Bu eser hem Doğu vilayetlerinin bir tarihçesidir hem de yazarının fikir dünyasını yansıtmaktadır. Eserin pek çok yerinde yazarın yaşadığı dönemin siyasetine yön veren fikirleri ve bu fikirler karşısında yazarın kendi tutumunu yansıtan satırları görmek mümkündür.

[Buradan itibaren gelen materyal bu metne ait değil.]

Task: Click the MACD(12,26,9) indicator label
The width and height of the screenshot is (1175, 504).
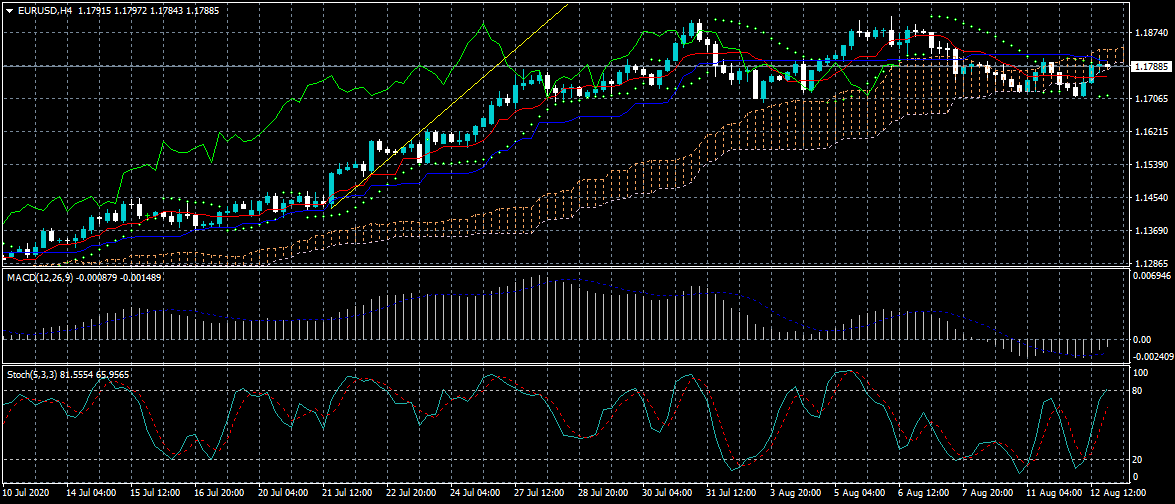Action: coord(44,276)
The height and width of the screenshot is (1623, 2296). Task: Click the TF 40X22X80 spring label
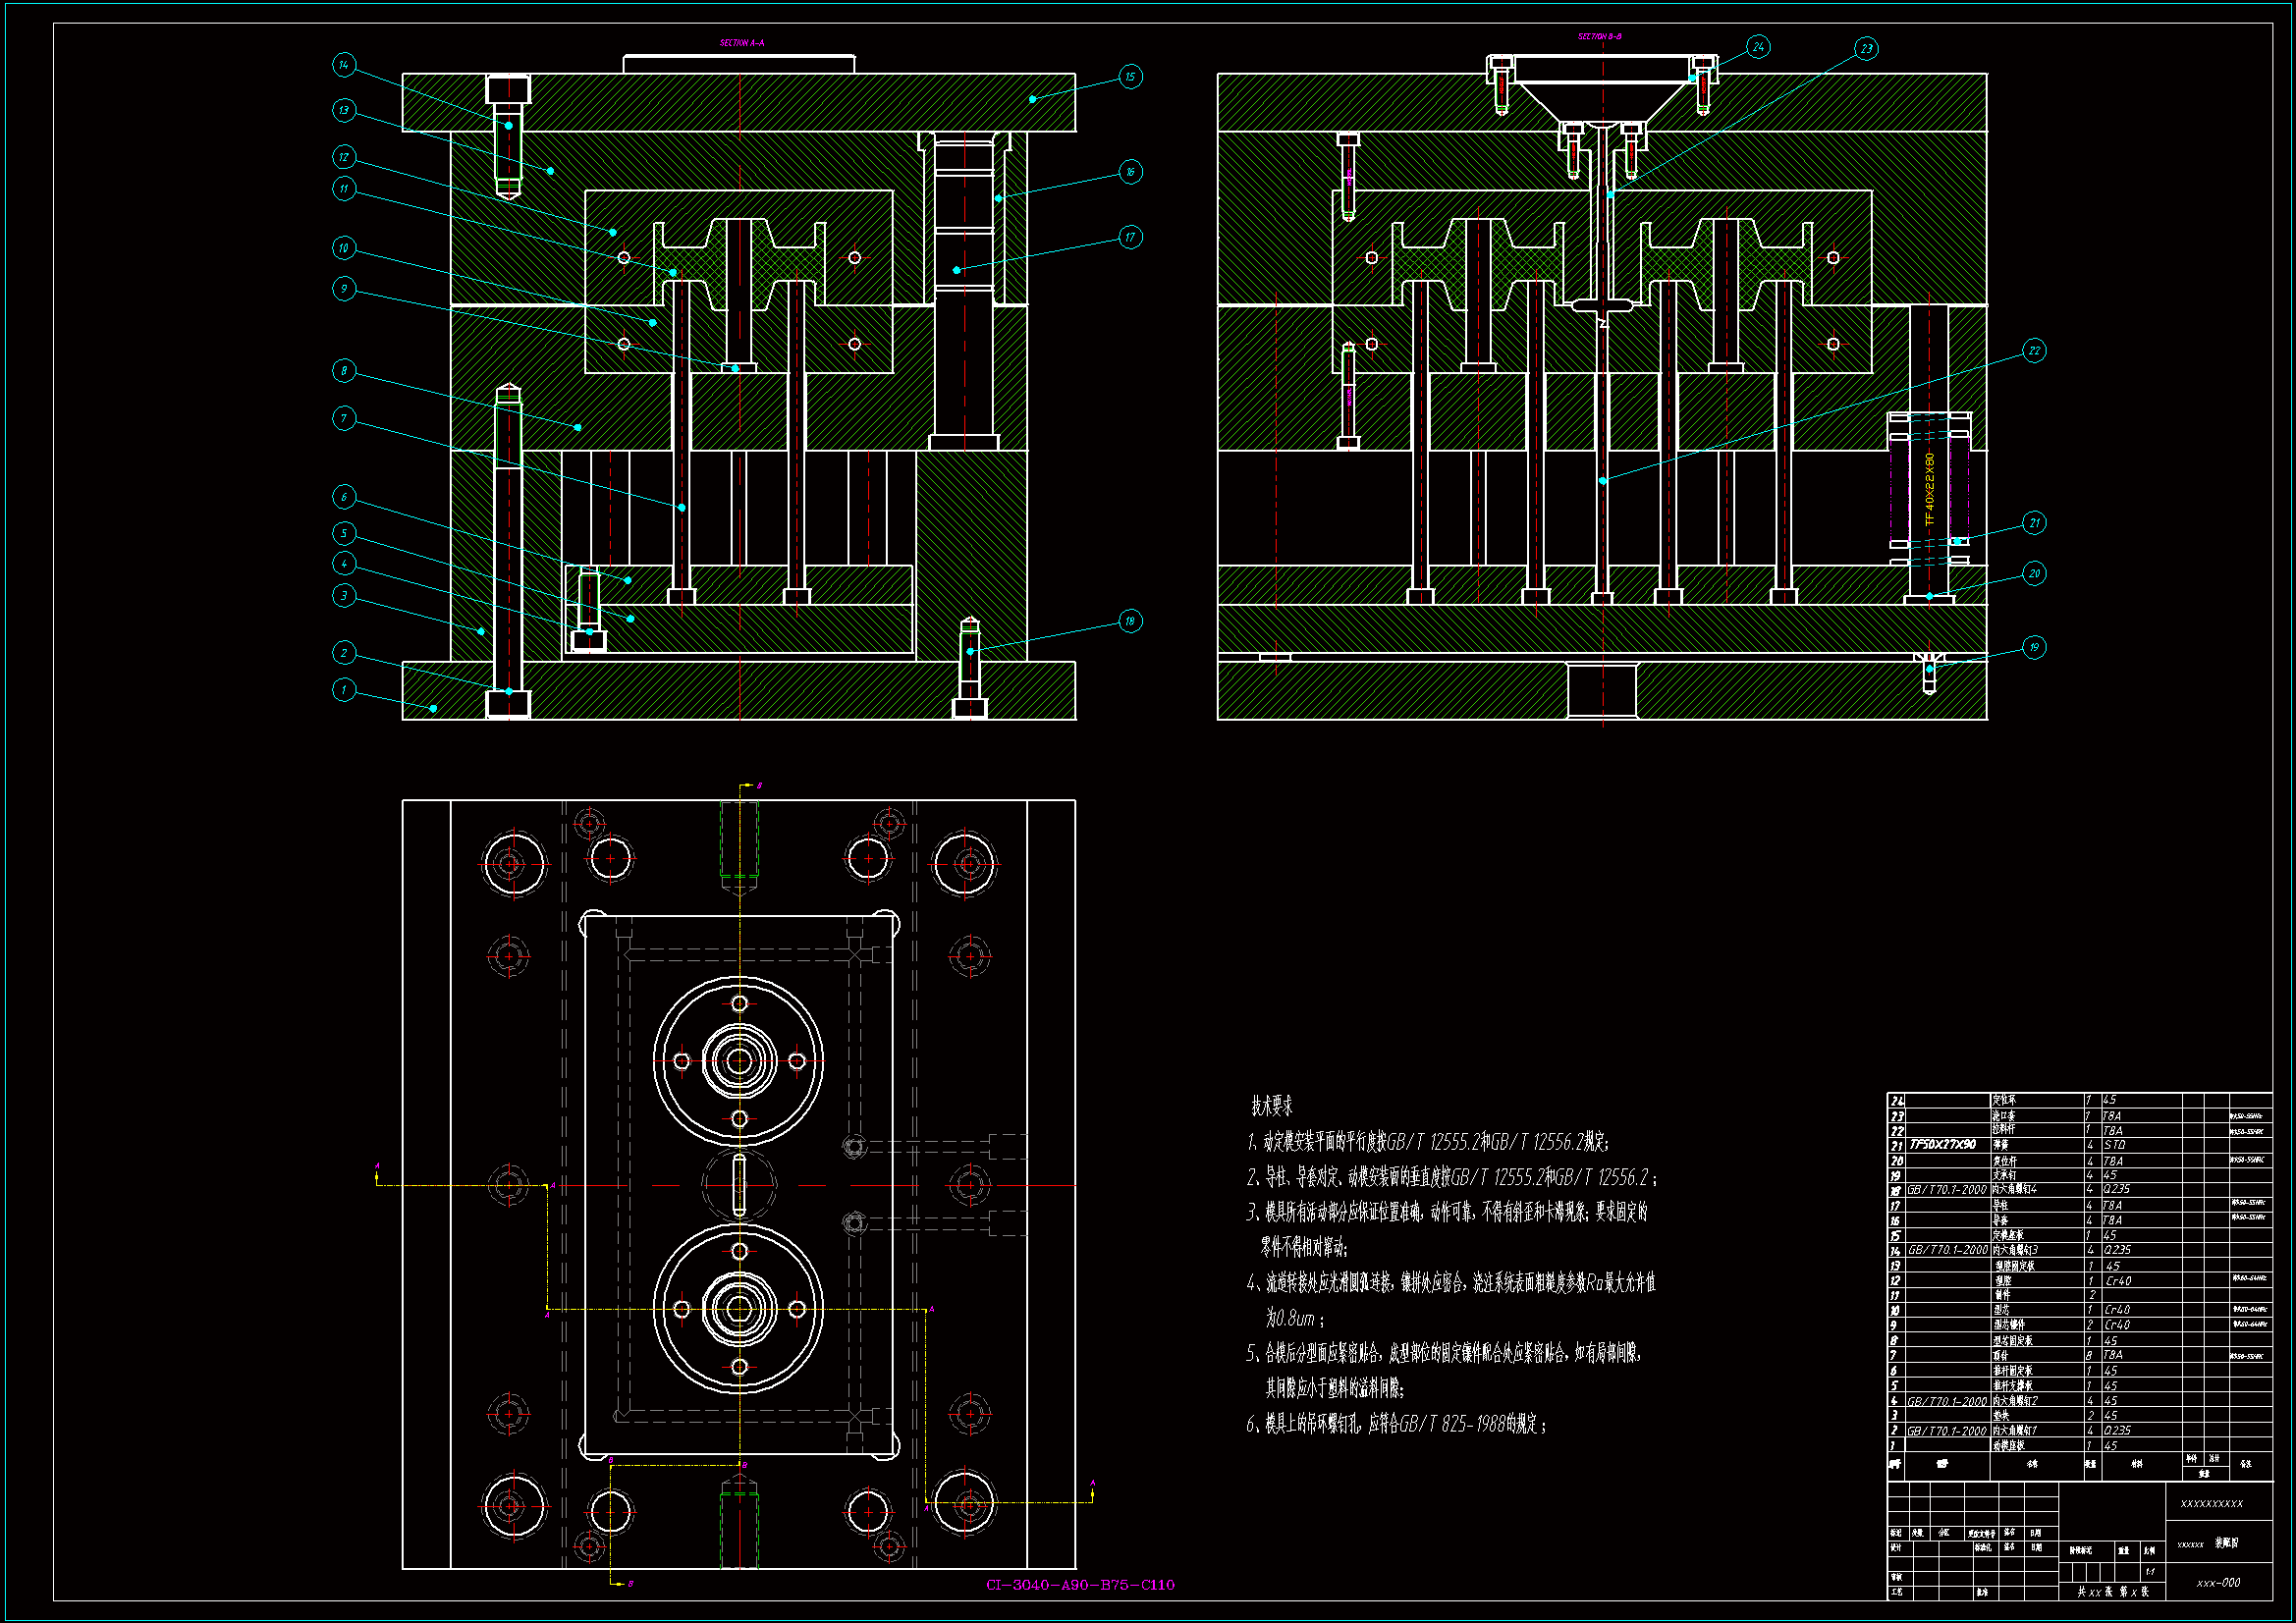1930,489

Yazar bu eserde vatan sevgisi ve Osmanlı'ya bağlılığın gerekliliğini ve önemini dini/islâmi motif ve hikayelerle süsleyerek vermiştir. Bu noktadan bakıldığında dönemin baskın fikir akımlarından olan Osmanlıcılık fikrinin samimi bir tarafdarı ve müdafii olduğu görülmektedir. Bu fikrin gereği olarak Osmanlı Devleti topraklarında yaşayan değişik din ve milletlere mensup halkın vatan ortaklığı ve Osmanlı olma bilinci ile birlikteliğini devam ettirebileceğine inanmıştır. Bunun başarılabilmesi açısından Meşrutiyetin önemini vurgulamıştır.
Yazar İttihat ve Terakki iktidarını kıyasıya eleştirmiştir. Eleştirilerinin başında bu iktidarın Osmanlı Devleti'ni Birinci Dünya Savaşı'na sürüklemesi ve Ermeni meselesi gelmektedir. Her iki meselede de İttihatçıların kararlarını ve tutumlarını yanlış bularak onları kıyasıya eleştirmektedir. O dönem için ileri sürülen Vilâyât-ı Sitte'de bir Ermeni devleti kurma fikrinin yanlışlığını ve bunun mümkün olamayacağını tarihî bilgiler ve istatistikî verilerle ortaya koymuştur.
Bu eser tarih sosyoloji edebiyat gibi birçok sosyal bilimler sahasına ilgi duyanlar için de kaynak olarak kullanılabilecek bir eserdir.